Di fronte alle immagini di Zaporizhzhia — droni russi, un morto e sei feriti — Napoli ha gli strumenti e la responsabilità morale per organizzare aiuti concreti. Serve un coordinamento immediato tra Comune, Prefettura, club sportivi e associazioni.

Di Nina Chirico19 Agosto 2026 - 10:101 minuto fa 2 min di lettura
Dal Maradona a via Toledo: Napoli si mobiliti per Zaporizhzhia

Quando le immagini di Zaporizhzhia arrivano in tv — droni russi, un morto e sei feriti — Napoli non può restare spettatrice. Non perché la città debba eclissare la politica estera, ma perché qui la solidarietà non è un gesto occasionale: è pratica sociale, organizzata e spesso nata nei luoghi dello sport e dell’associazionismo.

Il richiamo va ai centri decisionali locali: Comune, Prefettura e Questura hanno la responsabilità di creare canali sicuri per iniziative di aiuto, autorizzando punti di raccolta, facilitando il lavoro delle ong e mettendo a disposizione strutture pubbliche per la logistica. La Prefettura, in particolare, può svolgere un ruolo cruciale nel coordinare permessi e corridoi umanitari, evitando che la buona volontà si infranga contro ostacoli amministrativi evitabili.

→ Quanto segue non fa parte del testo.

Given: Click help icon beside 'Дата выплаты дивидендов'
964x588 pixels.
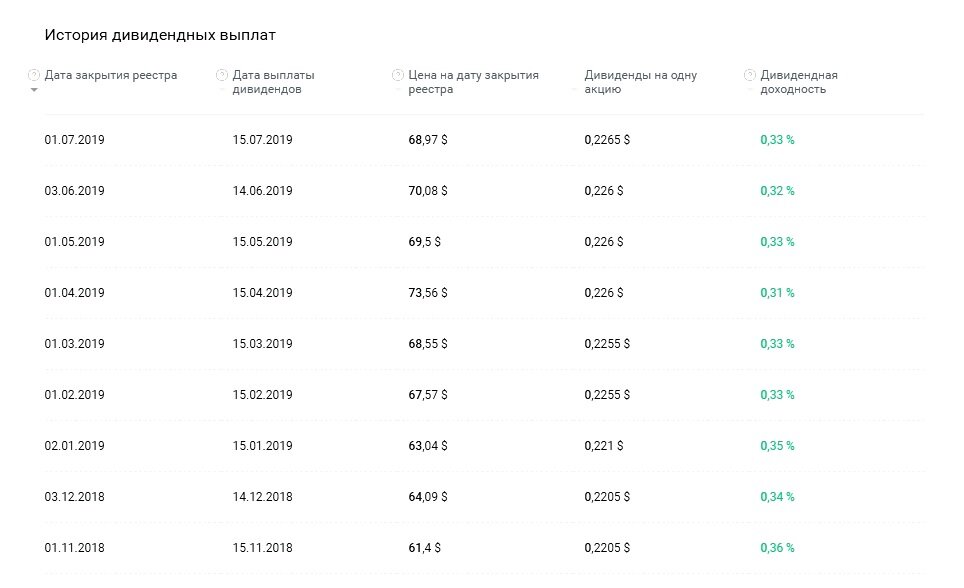Looking at the screenshot, I should [221, 75].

Ma Napoli non è fatta solo di istituzioni. I tifosi del capoluogo, le società sportive e le palestre dei quartieri possono trasformare la passione in risorse: una partita di beneficenza allo Stadio Diego Armando Maradona, giornate per la raccolta di farmaci e generi di prima necessità nei circoli, o campagne di sensibilizzazione dalle curve ai mercatini rionali. Lo sport qui aggrega, mette in rete e sa muovere volontari; è il mezzo ideale per raccogliere fondi e allertare la cittadinanza senza creare panico.

Gli ospedali e l’ASL metropolitana di Napoli possono valutare la possibilità di contribuire con programmi di supporto medico, telemedicina o invio di materiale sanitario, coordinandosi con le strutture internazionali che operano in Ucraina. Anche il porto di Napoli, le associazioni di operatori logistici e le cooperative sociali devono essere chiamati a immaginare corridoi sicuri per il trasporto di beni umanitari: la città ha un vantaggio strategico che va sfruttato responsabilmente.

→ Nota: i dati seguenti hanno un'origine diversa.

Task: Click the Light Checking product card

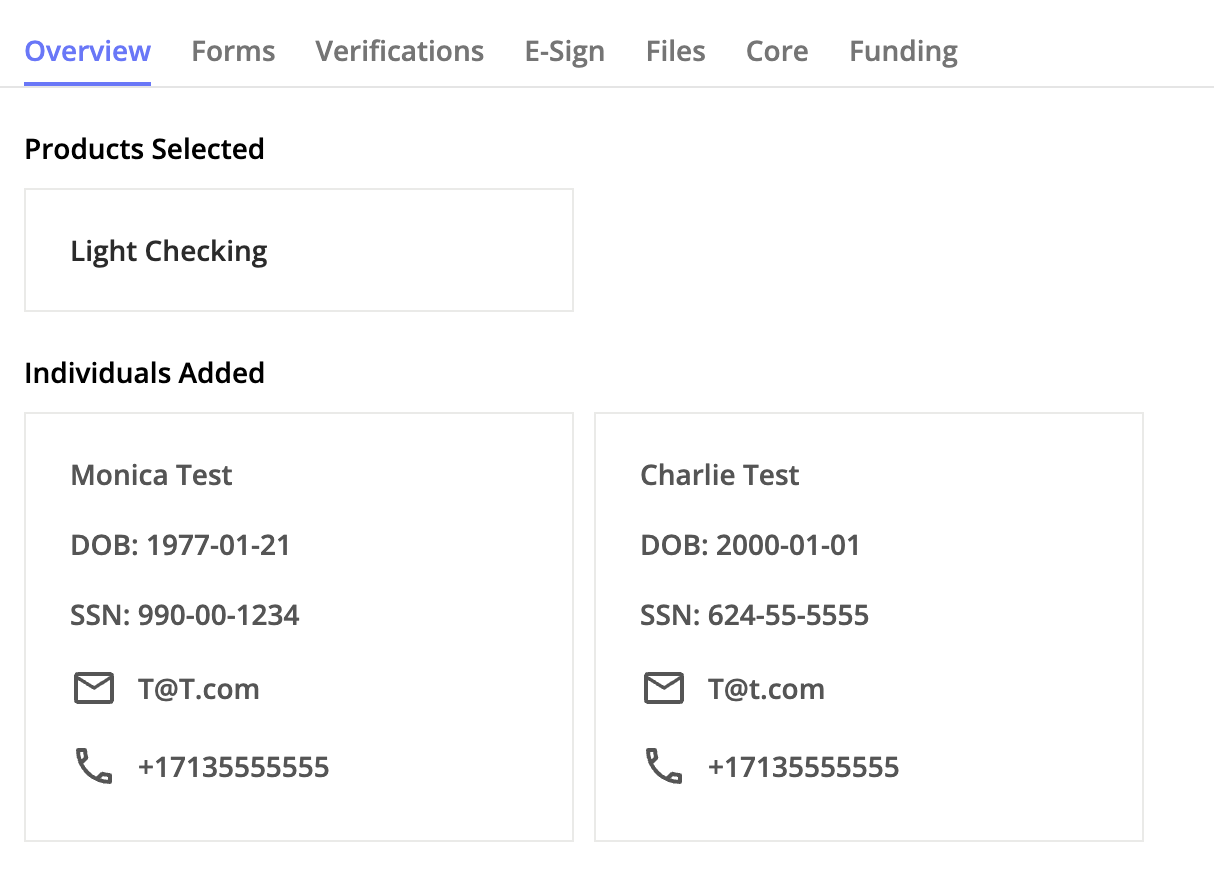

Infine, la società civile — parrocchie, centri giovanili, sindacati e realtà di accoglienza — è la cassa di risonanza che può dare continuità all’iniziativa. Non servono gesti simbolici ma reti stabili: punti di raccolta chiari, procedure trasparenti, rendicontazione pubblica dei fondi raccolti. È il modo migliore per rispettare la dignità delle vittime e la fiducia dei donatori.

Napoli conosce la fatica dell’aiuto concreto: sappiamo mettere insieme volontà, struttura e cuore. Ora serve il passo in più: far dialogare istituzioni e mondo sportivo per dare un contributo organizzato a chi, a migliaia di chilometri, vive l’orrore di un attacco. Non è un atto eroico, è quello che una città con radici forti e una rete sociale consolidata sa fare ogni volta che qualcuno chiama.